** Work required **
In the records below, work out how many lines hold the word "Given". Report the number alone.

** Provided entries **
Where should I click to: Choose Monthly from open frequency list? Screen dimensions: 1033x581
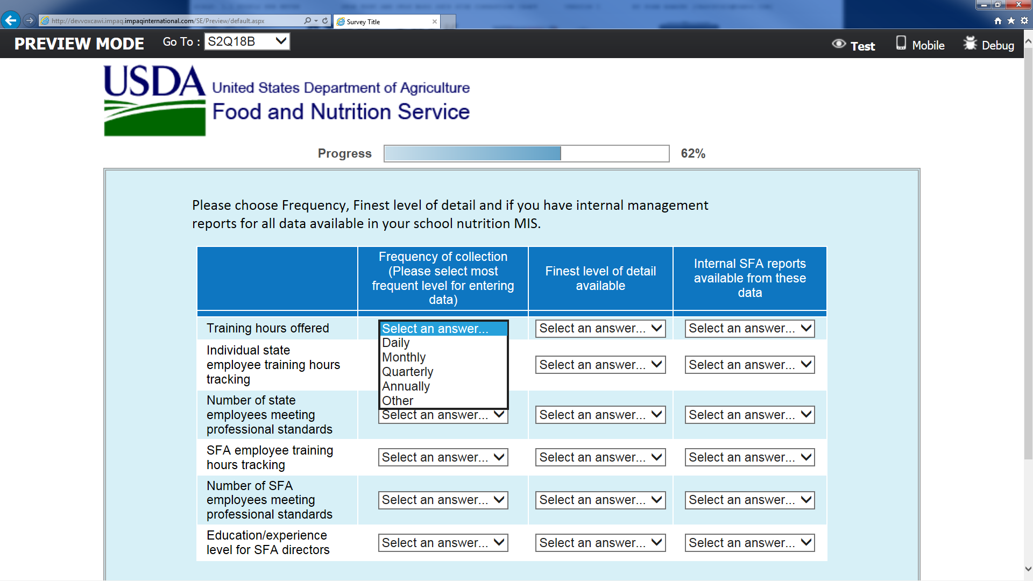click(x=404, y=357)
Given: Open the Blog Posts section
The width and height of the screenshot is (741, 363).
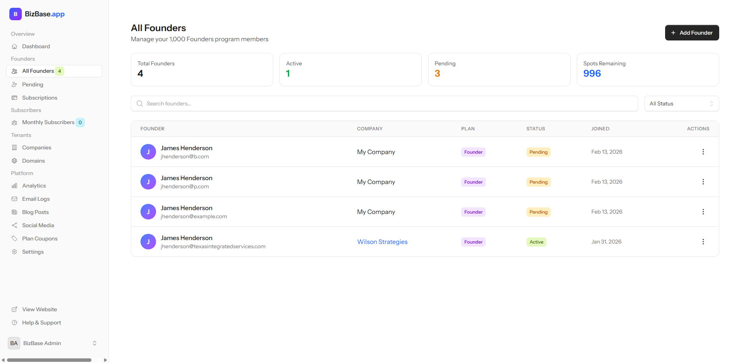Looking at the screenshot, I should (35, 212).
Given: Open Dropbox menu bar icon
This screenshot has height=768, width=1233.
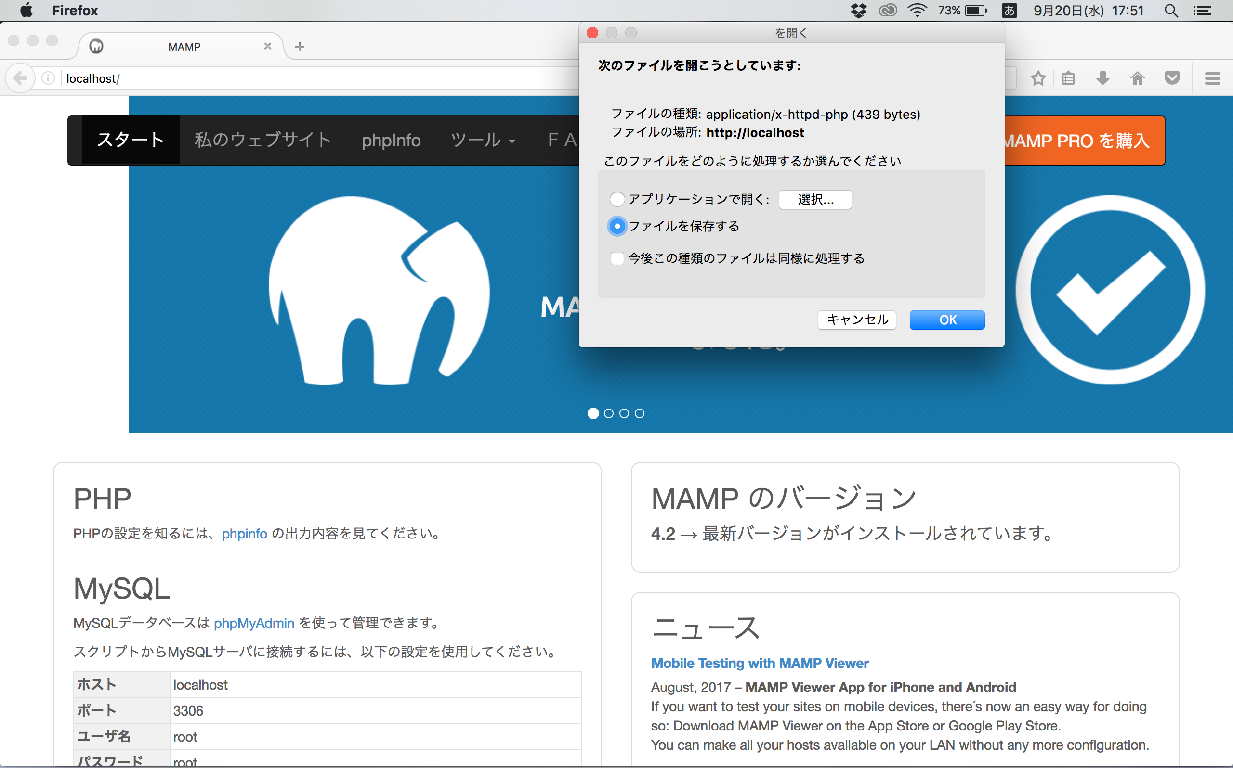Looking at the screenshot, I should point(858,11).
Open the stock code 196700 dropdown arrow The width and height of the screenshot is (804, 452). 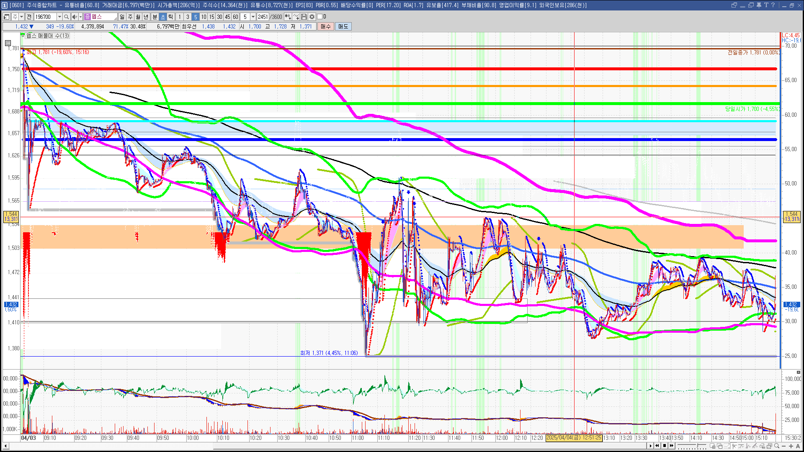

** Result for this task **
2